Data under study >>
============================================================

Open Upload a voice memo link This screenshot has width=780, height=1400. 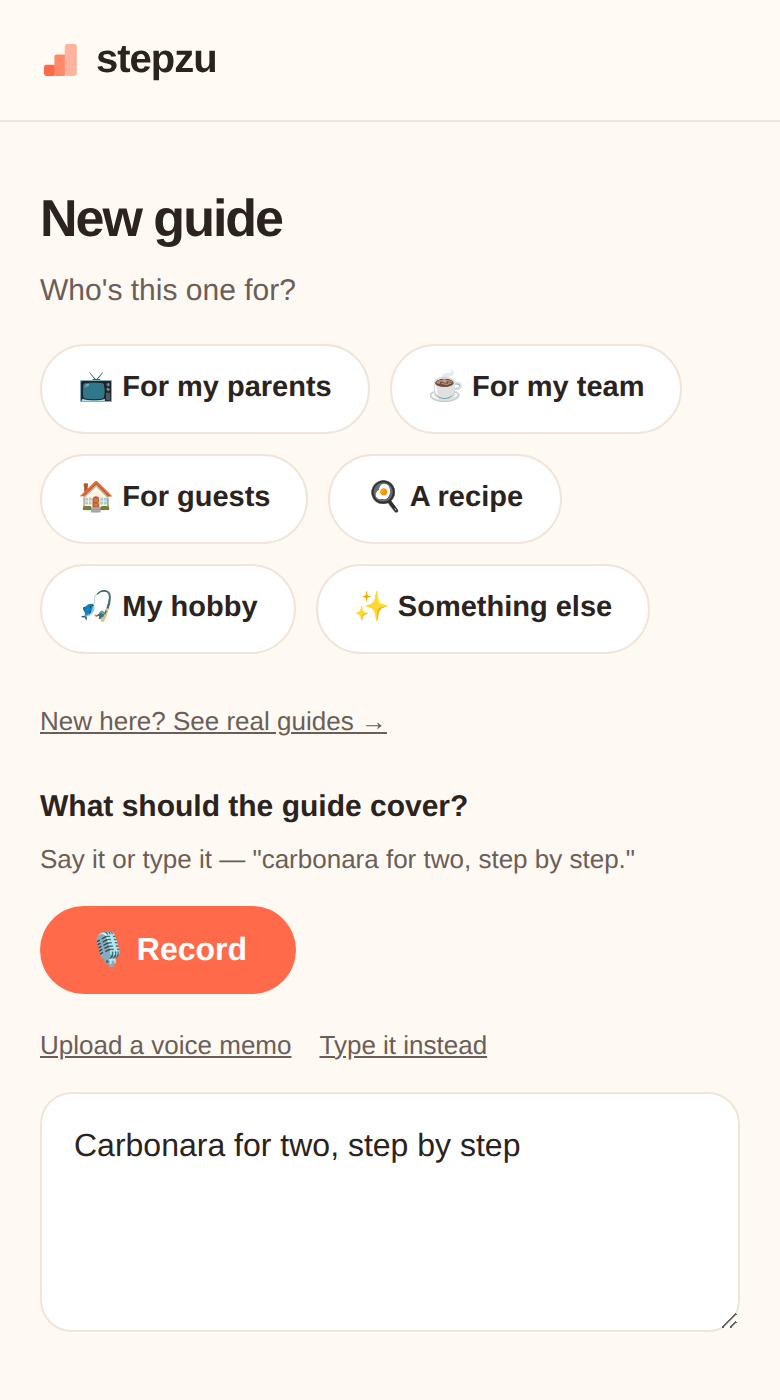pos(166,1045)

============================================================

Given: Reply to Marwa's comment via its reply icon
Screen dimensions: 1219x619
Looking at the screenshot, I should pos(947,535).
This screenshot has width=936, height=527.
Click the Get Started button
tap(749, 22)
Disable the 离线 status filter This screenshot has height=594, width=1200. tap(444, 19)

============================================================

Exercise aim >> Could you reproduce exactly the lines of the entries above, from the one with "This screenshot has width=936, height=527." through the one with "Disable the 离线", and nothing else?

Response to the exercise >>
This screenshot has width=936, height=527.
Click the Get Started button
tap(749, 22)
Disable the 离线 status filter This screenshot has height=594, width=1200. tap(444, 19)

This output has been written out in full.